Revendiquer ses priviléges, c’était bon aux agents de change de l’autre siècle, quand ils avaient à se partager, entre eux soixante, quelques maigres créances sur l’État et de rares billets de commerce. C’était bon encore au temps de la Restauration, lorsque le bulletin de la Bourse était limité aux rentes, aux actions de la Banque, aux actions des canaux, de vraies bimbeloteries.
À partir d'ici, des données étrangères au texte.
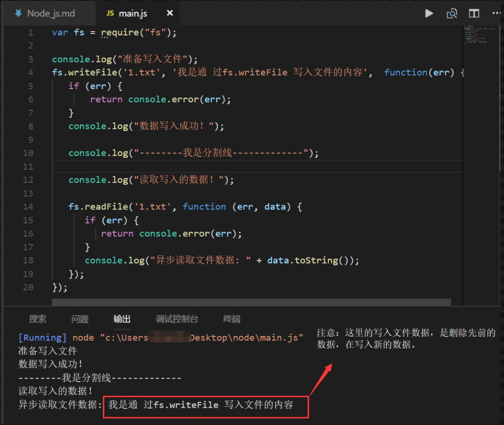504x425 pixels.
Task: Click the split editor icon
Action: (x=474, y=13)
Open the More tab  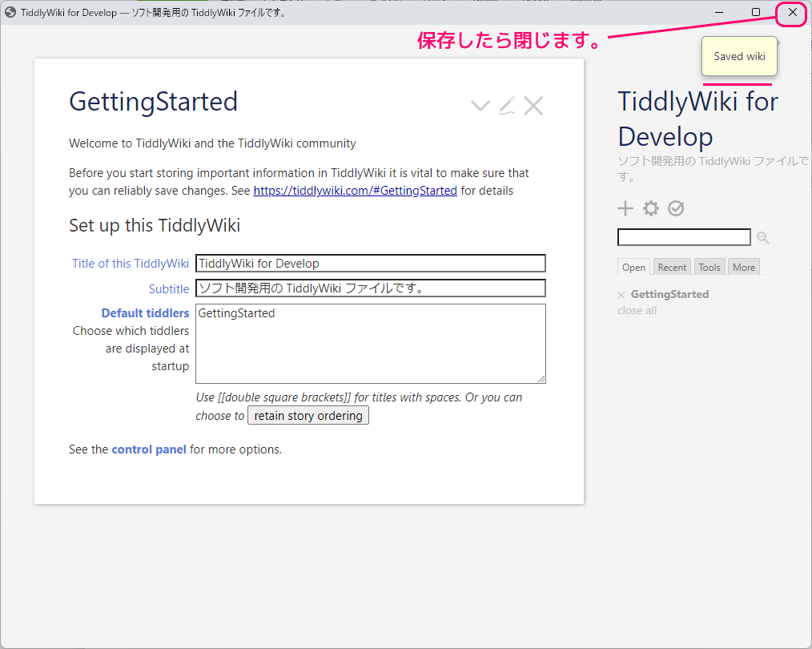coord(743,266)
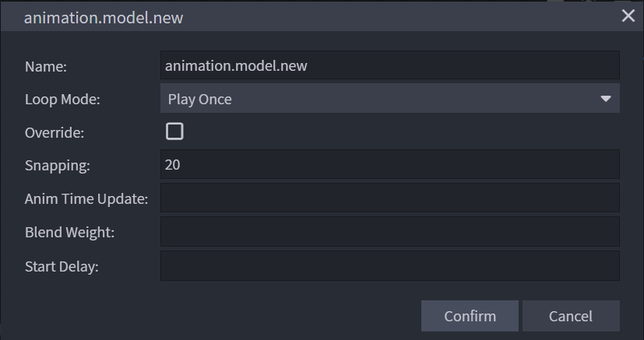Click the Blend Weight label
Screen dimensions: 644x340
(70, 233)
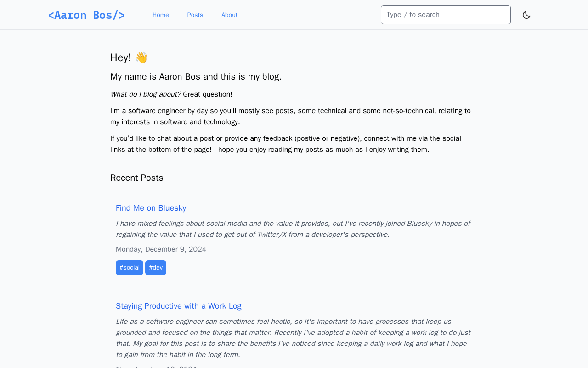The width and height of the screenshot is (588, 368).
Task: Click the work log post excerpt
Action: (x=293, y=338)
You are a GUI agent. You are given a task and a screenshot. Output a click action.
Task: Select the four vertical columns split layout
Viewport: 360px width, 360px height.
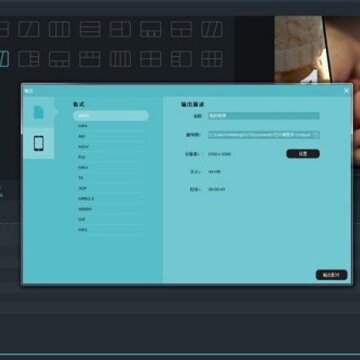pyautogui.click(x=120, y=59)
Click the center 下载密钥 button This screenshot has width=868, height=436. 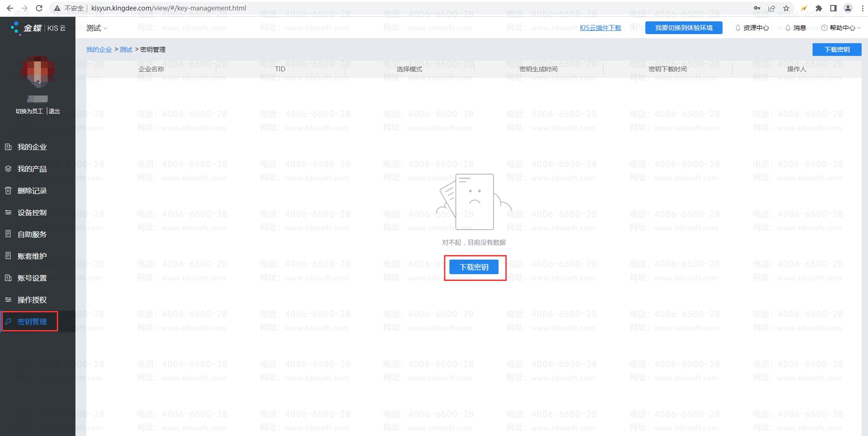[474, 267]
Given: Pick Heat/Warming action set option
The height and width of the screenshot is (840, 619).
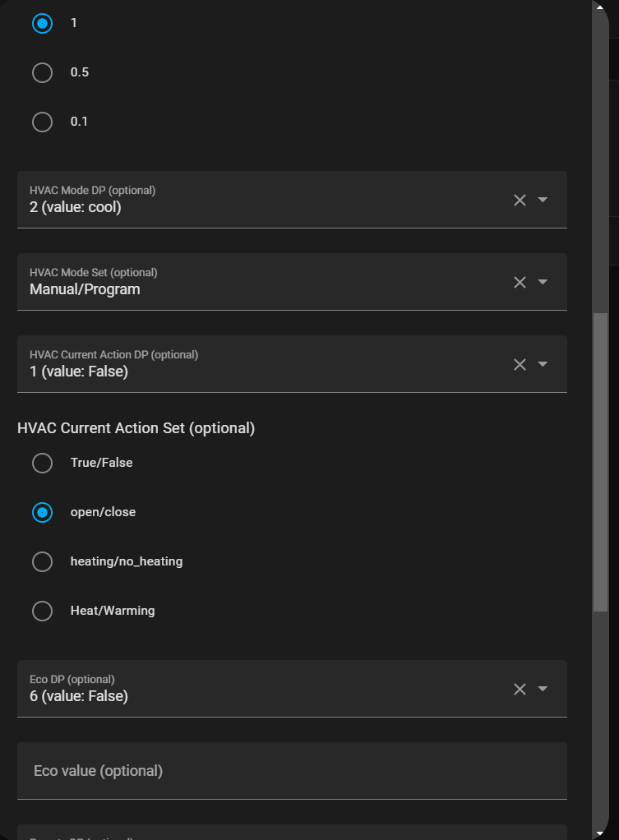Looking at the screenshot, I should coord(42,611).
Mais aujourd’hui qu’à ces valeurs anciennes sont venus s’ajouter les mines, les forges, le gaz, les chemins de fer, des milliards de commandite, il serait vraiment mesquin de chercher noise à de pauvres hères qui se contentent d’opérer sur quelques centaines de millions. Aussi nos agents de change d’aujourd’hui se conduisent-ils en grands seigneurs, libéraux et courtois. Non contents de tolérer les coulissiers et les courtiers sans mandats, ils chargent volontiers les premiers de leur acheter de la rente, et ils font une remise aux seconds, qui ont besoin de leur intervention pour certains marchés où le concours des agents officiels est nécessaire.

On se demandera peut-être pourquoi, lorsque le chiffre des titres négociables a plus que décuplé, le nombre des agents de change est resté le même. Ils ne sont que soixante aujourd’hui, comme en 1830, comme en 1815, comme en 1724. Ce chiffre de soixante est-il sacramentel ?
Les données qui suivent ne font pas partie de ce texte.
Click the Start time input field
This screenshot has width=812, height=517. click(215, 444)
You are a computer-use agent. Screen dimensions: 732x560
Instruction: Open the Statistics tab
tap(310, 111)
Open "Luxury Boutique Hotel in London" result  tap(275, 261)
Sans doute la compagnie, fort accommodante pour les petits empiétements, le serait infiniment moins s’il s’agissait seulement de doubler les offices. Un gouvernement pourrait-il sans danger indisposer la corporation, toucher à l’arche sainte du plus vieux monopole ? Les anciens titrés crieraient bien haut ; la reconnaissance des nouveaux ferait-elle contrepoids à ce mécontentement ?…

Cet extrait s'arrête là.